▼▼▼

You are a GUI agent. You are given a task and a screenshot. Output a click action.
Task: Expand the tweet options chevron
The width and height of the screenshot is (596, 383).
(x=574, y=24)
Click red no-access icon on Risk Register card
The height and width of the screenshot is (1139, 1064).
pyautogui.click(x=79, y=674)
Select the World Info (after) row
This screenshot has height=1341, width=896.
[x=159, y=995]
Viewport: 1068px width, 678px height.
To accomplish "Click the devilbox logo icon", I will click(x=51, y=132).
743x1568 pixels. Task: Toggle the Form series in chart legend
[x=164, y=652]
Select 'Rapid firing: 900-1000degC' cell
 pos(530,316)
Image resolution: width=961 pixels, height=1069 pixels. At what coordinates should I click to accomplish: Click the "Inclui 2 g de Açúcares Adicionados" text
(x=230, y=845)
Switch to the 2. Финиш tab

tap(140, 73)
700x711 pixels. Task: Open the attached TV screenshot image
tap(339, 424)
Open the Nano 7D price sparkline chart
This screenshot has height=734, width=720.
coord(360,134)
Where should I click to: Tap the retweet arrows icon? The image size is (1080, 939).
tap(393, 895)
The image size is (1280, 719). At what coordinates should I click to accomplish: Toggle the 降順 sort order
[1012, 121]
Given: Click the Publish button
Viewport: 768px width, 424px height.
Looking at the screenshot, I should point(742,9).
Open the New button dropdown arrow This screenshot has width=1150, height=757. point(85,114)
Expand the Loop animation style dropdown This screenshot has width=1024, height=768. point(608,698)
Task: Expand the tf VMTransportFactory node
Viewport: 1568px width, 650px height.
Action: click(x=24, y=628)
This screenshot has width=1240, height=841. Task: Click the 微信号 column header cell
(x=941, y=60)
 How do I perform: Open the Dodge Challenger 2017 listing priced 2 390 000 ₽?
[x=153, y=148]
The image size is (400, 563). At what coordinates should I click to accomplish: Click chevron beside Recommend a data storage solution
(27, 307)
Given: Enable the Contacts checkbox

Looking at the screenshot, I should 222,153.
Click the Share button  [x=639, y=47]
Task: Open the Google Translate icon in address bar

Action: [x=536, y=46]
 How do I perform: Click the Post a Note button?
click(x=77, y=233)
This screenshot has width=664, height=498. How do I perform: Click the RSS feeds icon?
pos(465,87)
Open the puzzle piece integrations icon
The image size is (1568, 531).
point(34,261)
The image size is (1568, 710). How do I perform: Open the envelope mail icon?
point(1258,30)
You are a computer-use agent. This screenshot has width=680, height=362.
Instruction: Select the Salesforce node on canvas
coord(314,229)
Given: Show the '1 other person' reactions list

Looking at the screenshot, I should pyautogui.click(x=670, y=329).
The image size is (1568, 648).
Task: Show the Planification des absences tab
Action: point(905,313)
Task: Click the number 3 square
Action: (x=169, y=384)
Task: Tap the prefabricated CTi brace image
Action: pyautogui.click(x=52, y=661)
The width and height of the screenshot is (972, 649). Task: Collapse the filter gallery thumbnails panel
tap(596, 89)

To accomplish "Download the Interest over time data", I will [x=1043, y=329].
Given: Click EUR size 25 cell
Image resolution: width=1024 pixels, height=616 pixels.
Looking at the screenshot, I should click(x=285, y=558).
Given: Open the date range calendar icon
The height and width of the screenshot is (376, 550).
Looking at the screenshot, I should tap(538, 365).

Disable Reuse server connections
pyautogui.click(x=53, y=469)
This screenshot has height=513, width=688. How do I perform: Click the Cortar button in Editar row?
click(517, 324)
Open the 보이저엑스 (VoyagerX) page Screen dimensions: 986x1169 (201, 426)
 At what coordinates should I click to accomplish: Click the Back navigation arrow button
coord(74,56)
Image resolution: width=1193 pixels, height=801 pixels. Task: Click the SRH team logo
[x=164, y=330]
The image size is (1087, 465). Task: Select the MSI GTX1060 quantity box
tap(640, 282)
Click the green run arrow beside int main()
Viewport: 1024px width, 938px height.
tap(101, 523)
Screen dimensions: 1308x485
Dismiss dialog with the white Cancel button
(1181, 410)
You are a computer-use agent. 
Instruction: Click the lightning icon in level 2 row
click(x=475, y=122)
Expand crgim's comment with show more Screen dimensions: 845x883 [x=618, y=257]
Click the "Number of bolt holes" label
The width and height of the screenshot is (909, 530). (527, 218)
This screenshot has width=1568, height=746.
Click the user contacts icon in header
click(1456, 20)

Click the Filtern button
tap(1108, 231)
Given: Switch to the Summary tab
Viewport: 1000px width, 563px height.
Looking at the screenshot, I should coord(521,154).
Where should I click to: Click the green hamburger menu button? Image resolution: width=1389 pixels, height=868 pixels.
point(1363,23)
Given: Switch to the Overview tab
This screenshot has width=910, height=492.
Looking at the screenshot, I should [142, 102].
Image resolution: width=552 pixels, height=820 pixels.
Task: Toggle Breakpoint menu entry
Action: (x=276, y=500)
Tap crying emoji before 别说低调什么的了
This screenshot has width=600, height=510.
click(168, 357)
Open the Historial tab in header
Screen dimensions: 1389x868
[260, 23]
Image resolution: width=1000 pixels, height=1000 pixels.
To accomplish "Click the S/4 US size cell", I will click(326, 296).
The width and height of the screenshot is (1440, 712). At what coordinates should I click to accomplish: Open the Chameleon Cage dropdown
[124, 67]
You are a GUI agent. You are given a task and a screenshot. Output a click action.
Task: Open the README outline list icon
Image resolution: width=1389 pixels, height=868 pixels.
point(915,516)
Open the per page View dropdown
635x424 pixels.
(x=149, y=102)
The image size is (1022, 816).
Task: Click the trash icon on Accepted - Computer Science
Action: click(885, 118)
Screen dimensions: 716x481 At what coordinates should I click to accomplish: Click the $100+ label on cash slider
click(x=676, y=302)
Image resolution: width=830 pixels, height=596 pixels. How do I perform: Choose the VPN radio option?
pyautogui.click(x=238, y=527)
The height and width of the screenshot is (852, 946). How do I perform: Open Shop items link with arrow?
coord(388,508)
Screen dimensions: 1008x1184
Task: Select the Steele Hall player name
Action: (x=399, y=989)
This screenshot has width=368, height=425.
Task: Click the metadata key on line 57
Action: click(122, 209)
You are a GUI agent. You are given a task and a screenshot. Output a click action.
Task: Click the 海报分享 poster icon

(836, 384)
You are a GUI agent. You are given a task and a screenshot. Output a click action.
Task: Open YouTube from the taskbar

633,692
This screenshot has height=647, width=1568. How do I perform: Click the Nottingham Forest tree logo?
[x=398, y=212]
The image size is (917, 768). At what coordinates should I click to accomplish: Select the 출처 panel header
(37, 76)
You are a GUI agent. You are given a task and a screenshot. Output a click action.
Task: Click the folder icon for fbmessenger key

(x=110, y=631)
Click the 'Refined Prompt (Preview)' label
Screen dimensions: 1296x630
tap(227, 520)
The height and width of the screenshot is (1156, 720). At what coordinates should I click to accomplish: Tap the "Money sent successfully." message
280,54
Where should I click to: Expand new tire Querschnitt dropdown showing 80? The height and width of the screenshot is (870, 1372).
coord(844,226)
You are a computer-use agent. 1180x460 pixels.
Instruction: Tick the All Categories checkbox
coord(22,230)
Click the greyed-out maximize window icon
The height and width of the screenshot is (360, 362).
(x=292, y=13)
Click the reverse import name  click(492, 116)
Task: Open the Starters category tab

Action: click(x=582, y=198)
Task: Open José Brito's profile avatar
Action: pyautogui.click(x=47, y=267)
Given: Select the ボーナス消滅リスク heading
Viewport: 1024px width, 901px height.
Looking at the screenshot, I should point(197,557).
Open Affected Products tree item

▲▲▲

Every record above is to be transcribed exactly as written.

You are a GUI agent. You are given a task and a screenshot. Output a click action.
Task: Expand the tweet options chevron
The width and height of the screenshot is (596, 383).
(x=574, y=24)
Click red no-access icon on Risk Register card
The height and width of the screenshot is (1139, 1064).
pyautogui.click(x=79, y=674)
Select the World Info (after) row
This screenshot has height=1341, width=896.
[x=159, y=995]
Viewport: 1068px width, 678px height.
To accomplish "Click the devilbox logo icon", I will click(x=51, y=132).
743x1568 pixels. Task: Toggle the Form series in chart legend
[x=164, y=652]
Select 'Rapid firing: 900-1000degC' cell
 pos(530,316)
Image resolution: width=961 pixels, height=1069 pixels. At what coordinates should I click to accomplish: Click the "Inclui 2 g de Açúcares Adicionados" text
(x=230, y=845)
Switch to the 2. Финиш tab

tap(140, 73)
700x711 pixels. Task: Open the attached TV screenshot image
tap(339, 424)
Open the Nano 7D price sparkline chart
This screenshot has height=734, width=720.
coord(360,134)
Where should I click to: Tap the retweet arrows icon? The image size is (1080, 939).
tap(393, 895)
The image size is (1280, 719). At what coordinates should I click to accomplish: Toggle the 降順 sort order
[1012, 121]
Given: Click the Publish button
Viewport: 768px width, 424px height.
Looking at the screenshot, I should point(742,9).
Open the New button dropdown arrow This screenshot has width=1150, height=757. point(85,114)
Expand the Loop animation style dropdown This screenshot has width=1024, height=768. point(608,698)
Task: Expand the tf VMTransportFactory node
Viewport: 1568px width, 650px height.
Action: click(x=24, y=628)
This screenshot has width=1240, height=841. Task: Click the 微信号 column header cell
(x=941, y=60)
 How do I perform: Open the Dodge Challenger 2017 listing priced 2 390 000 ₽?
[x=153, y=148]
The image size is (400, 563). At what coordinates should I click to accomplish: Click chevron beside Recommend a data storage solution
(27, 307)
Given: Enable the Contacts checkbox

Looking at the screenshot, I should 222,153.
Click the Share button  [x=639, y=47]
Task: Open the Google Translate icon in address bar

Action: [x=536, y=46]
 How do I perform: Click the Post a Note button?
click(x=77, y=233)
This screenshot has width=664, height=498. How do I perform: Click the RSS feeds icon?
pos(465,87)
Open the puzzle piece integrations icon
The image size is (1568, 531).
point(34,261)
The image size is (1568, 710). How do I perform: Open the envelope mail icon?
point(1258,30)
You are a computer-use agent. This screenshot has width=680, height=362.
Instruction: Select the Salesforce node on canvas
coord(314,229)
Given: Show the '1 other person' reactions list

Looking at the screenshot, I should pyautogui.click(x=670, y=329).
The image size is (1568, 648).
Task: Show the Planification des absences tab
Action: point(905,313)
Task: Click the number 3 square
Action: (x=169, y=384)
Task: Tap the prefabricated CTi brace image
Action: pyautogui.click(x=52, y=661)
The width and height of the screenshot is (972, 649). Task: Collapse the filter gallery thumbnails panel
tap(596, 89)

To accomplish "Download the Interest over time data", I will [x=1043, y=329].
Given: Click EUR size 25 cell
Image resolution: width=1024 pixels, height=616 pixels.
Looking at the screenshot, I should click(x=285, y=558).
Given: Open the date range calendar icon
The height and width of the screenshot is (376, 550).
Looking at the screenshot, I should tap(538, 365).

Disable Reuse server connections
pyautogui.click(x=53, y=469)
This screenshot has height=513, width=688. How do I perform: Click the Cortar button in Editar row?
click(517, 324)
Open the 보이저엑스 (VoyagerX) page Screen dimensions: 986x1169 (201, 426)
 At what coordinates should I click to accomplish: Click the Back navigation arrow button
coord(74,56)
Image resolution: width=1193 pixels, height=801 pixels. Task: Click the SRH team logo
[x=164, y=330]
The image size is (1087, 465). Task: Select the MSI GTX1060 quantity box
tap(640, 282)
Click the green run arrow beside int main()
Viewport: 1024px width, 938px height.
tap(101, 523)
Screen dimensions: 1308x485
Dismiss dialog with the white Cancel button
(1181, 410)
You are a computer-use agent. 
Instruction: Click the lightning icon in level 2 row
click(x=475, y=122)
Expand crgim's comment with show more Screen dimensions: 845x883 [x=618, y=257]
Click the "Number of bolt holes" label
The width and height of the screenshot is (909, 530). (527, 218)
This screenshot has width=1568, height=746.
Click the user contacts icon in header
click(1456, 20)

Click the Filtern button
tap(1108, 231)
Given: Switch to the Summary tab
Viewport: 1000px width, 563px height.
Looking at the screenshot, I should coord(521,154).
Where should I click to: Click the green hamburger menu button? Image resolution: width=1389 pixels, height=868 pixels.
point(1363,23)
Given: Switch to the Overview tab
This screenshot has width=910, height=492.
Looking at the screenshot, I should [142, 102].
Image resolution: width=552 pixels, height=820 pixels.
Task: Toggle Breakpoint menu entry
Action: (x=276, y=500)
Tap crying emoji before 别说低调什么的了
This screenshot has width=600, height=510.
click(168, 357)
Open the Historial tab in header
Screen dimensions: 1389x868
[260, 23]
Image resolution: width=1000 pixels, height=1000 pixels.
To accomplish "Click the S/4 US size cell", I will click(326, 296).
The width and height of the screenshot is (1440, 712). At what coordinates should I click to accomplish: Open the Chameleon Cage dropdown
[124, 67]
You are a GUI agent. You are given a task and a screenshot. Output a click action.
Task: Open the README outline list icon
Image resolution: width=1389 pixels, height=868 pixels.
point(915,516)
Open the per page View dropdown
635x424 pixels.
(x=149, y=102)
The image size is (1022, 816).
Task: Click the trash icon on Accepted - Computer Science
Action: click(885, 118)
Screen dimensions: 716x481 At what coordinates should I click to accomplish: Click the $100+ label on cash slider
click(x=676, y=302)
Image resolution: width=830 pixels, height=596 pixels. How do I perform: Choose the VPN radio option?
pyautogui.click(x=238, y=527)
The height and width of the screenshot is (852, 946). How do I perform: Open Shop items link with arrow?
coord(388,508)
Screen dimensions: 1008x1184
Task: Select the Steele Hall player name
Action: (x=399, y=989)
This screenshot has width=368, height=425.
Task: Click the metadata key on line 57
Action: click(122, 209)
You are a GUI agent. You are given a task and a screenshot. Output a click action.
Task: Click the 海报分享 poster icon

(836, 384)
You are a GUI agent. You are given a task and a screenshot. Output a click action.
Task: Open YouTube from the taskbar

633,692
This screenshot has height=647, width=1568. How do I perform: Click the Nottingham Forest tree logo?
[x=398, y=212]
The image size is (917, 768). At what coordinates should I click to accomplish: Select the 출처 panel header
(37, 76)
You are a GUI agent. You are given a task and a screenshot. Output a click action.
Task: Click the folder icon for fbmessenger key

(x=110, y=631)
Click the 'Refined Prompt (Preview)' label
Screen dimensions: 1296x630
tap(227, 520)
The height and width of the screenshot is (1156, 720). At what coordinates should I click to accomplish: Tap the "Money sent successfully." message
280,54
Where should I click to: Expand new tire Querschnitt dropdown showing 80? The height and width of the screenshot is (870, 1372).
coord(844,226)
You are a computer-use agent. 1180x460 pixels.
Instruction: Tick the All Categories checkbox
coord(22,230)
Click the greyed-out maximize window icon
The height and width of the screenshot is (360, 362).
(x=292, y=13)
Click the reverse import name  click(492, 116)
Task: Open the Starters category tab

Action: click(x=582, y=198)
Task: Open José Brito's profile avatar
Action: pyautogui.click(x=47, y=267)
Given: Select the ボーナス消滅リスク heading
Viewport: 1024px width, 901px height.
Looking at the screenshot, I should point(197,557).
Open Affected Products tree item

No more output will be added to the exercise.